Photo courtesy of Julianna Parker

“Time is of the essence with any orphaned animal, to get it to a rehabilitation center as soon as possible,” she told the Independent. “It’s like going to the doctor. A doctor is trained to take care of what’s usually a medical emergency, and an orphaned animal is a medical emergency, not some cute animal that needs to be cuddled. It needs to be treated like that.”

Nicolay said orphaned animals have a range of specific needs, which wildlife rehabilitators are trained to address.

“Any orphan requires different dietary needs, different temperatures, some have to be placed in an incubator or intubated,” she said. “There’s a whole science behind raising orphaned wildlife, and the fact that it’s separated from its mother is pretty traumatic so there’s a lot of stress involved, there might be diseases involved. A rehabilitator is trained to look and see what’s going on and is able to care for it.”

In addition to caring for orphaned wildlife’s immediate needs, rehabilitation centers also prepare animals for returning to the wild. Nicolay said some mammals, like bears and beavers, might need to stay at a rehabilitation center for a couple of years.   

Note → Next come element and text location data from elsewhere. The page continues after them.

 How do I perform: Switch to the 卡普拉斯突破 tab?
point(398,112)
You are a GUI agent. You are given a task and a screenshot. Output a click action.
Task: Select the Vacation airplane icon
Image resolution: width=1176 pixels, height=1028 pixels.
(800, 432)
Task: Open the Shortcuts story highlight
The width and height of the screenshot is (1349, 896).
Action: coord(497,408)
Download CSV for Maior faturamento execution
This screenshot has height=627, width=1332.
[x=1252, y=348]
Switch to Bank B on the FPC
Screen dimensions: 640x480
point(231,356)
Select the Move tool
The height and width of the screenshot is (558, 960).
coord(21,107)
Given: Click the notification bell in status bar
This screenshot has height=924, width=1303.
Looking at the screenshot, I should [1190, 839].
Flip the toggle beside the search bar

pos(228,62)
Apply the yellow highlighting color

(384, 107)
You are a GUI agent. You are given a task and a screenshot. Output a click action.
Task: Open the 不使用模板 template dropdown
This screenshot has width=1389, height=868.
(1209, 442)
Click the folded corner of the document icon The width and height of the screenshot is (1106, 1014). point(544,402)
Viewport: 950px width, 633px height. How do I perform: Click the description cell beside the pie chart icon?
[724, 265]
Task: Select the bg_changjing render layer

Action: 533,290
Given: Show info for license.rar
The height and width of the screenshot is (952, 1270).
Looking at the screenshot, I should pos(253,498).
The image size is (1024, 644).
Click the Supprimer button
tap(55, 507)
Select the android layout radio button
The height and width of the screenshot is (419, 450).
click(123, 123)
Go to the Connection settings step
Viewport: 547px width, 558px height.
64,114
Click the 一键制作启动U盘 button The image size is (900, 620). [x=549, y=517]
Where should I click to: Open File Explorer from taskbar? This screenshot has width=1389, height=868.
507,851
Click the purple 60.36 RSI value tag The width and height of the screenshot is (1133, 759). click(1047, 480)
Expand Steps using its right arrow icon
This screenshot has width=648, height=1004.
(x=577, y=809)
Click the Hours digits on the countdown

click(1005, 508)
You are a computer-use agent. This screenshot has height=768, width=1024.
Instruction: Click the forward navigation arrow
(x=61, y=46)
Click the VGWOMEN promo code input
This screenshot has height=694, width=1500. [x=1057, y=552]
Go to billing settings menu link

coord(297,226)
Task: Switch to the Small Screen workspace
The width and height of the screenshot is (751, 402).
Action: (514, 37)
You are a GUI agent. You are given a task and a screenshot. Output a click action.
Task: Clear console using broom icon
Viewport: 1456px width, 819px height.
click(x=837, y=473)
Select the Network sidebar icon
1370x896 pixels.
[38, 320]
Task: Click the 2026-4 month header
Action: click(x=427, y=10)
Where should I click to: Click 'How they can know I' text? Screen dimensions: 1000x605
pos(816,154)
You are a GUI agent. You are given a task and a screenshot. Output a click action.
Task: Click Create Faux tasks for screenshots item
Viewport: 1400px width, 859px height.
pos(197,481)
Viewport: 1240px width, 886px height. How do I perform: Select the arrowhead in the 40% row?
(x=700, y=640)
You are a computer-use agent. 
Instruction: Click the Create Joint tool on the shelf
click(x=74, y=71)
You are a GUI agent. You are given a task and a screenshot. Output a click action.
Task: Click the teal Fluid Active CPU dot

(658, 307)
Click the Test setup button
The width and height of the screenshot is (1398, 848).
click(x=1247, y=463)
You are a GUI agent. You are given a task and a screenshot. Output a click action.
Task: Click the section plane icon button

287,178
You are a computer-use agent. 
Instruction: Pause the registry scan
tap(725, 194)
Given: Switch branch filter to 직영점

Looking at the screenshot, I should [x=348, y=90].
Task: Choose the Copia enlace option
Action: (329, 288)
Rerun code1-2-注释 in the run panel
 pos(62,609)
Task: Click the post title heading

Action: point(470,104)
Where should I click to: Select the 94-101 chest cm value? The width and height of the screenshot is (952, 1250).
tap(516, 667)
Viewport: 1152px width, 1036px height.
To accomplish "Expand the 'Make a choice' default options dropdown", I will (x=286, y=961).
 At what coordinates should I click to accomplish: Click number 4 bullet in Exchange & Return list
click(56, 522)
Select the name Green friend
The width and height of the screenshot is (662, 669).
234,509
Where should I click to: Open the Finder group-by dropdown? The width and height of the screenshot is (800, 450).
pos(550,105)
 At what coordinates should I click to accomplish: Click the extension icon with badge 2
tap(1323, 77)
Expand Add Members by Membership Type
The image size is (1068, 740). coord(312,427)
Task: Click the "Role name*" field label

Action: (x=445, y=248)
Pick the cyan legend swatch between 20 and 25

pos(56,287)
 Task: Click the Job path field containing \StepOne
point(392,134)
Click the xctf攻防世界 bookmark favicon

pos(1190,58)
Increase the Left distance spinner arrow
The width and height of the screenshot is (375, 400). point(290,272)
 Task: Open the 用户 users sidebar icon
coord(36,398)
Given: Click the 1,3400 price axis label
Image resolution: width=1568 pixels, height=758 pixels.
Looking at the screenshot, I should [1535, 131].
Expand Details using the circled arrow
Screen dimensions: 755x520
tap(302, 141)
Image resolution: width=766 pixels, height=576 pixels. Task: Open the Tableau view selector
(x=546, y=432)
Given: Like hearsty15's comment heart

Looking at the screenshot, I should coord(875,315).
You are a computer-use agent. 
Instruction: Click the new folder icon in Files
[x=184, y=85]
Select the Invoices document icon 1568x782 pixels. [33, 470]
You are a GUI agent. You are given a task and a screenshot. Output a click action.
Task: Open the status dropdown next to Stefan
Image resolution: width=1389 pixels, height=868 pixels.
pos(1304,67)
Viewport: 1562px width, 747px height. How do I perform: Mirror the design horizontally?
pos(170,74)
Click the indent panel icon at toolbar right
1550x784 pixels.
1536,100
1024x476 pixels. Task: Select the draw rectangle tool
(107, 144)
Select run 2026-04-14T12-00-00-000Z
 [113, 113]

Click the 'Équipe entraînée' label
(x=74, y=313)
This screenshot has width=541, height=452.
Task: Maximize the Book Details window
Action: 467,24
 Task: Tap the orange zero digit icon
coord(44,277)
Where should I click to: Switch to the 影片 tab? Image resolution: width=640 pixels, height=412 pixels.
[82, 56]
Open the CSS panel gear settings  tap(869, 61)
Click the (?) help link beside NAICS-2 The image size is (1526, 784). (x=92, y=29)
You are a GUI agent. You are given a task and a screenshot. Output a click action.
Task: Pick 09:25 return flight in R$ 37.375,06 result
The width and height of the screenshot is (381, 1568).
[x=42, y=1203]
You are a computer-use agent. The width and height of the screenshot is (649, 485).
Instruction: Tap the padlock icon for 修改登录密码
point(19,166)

“In that time, they have to learn to be beavers and they have to learn to be bears. They can’t learn to be people, so it takes a tremendous amount of work for a beaver to think it’s a beaver and when he’s an adult, to actually mate,” Nicolay said. “Especially bears become very habituated to easy food, camping areas, anything. So, it’s very important that they’re raised far away from people and that they eat the natural food.”

Whitlock said the rescued cub will join eight other young, black bears at the Kilham Bear Center. The cubs will stay with rehabilitator Ben Kilham for around a year before returning to the wild. 

When the Independent spoke with Whitlock on Monday, the game warden was still investigating the Memorial Day incident. He said the perpetrators’ motivation for shooting the sow remained unclear. 

The game warden added that he is appreciative of the local school administrators that have played an instrumental role in helping him conduct his investigation. 

Whitlock said the punishment the teenagers could face will depend on how the case is handled by the court system. Since the individuals are minors, the game warden said the case will likely be settled through court diversion. 

“I’m not real certain how it will play out. In cases where I’ve had juveniles do this kind of thing in the past, typically they’ll have a panel that will decide what kind of punishment is appropriate, fines etc.,” Whitlock said.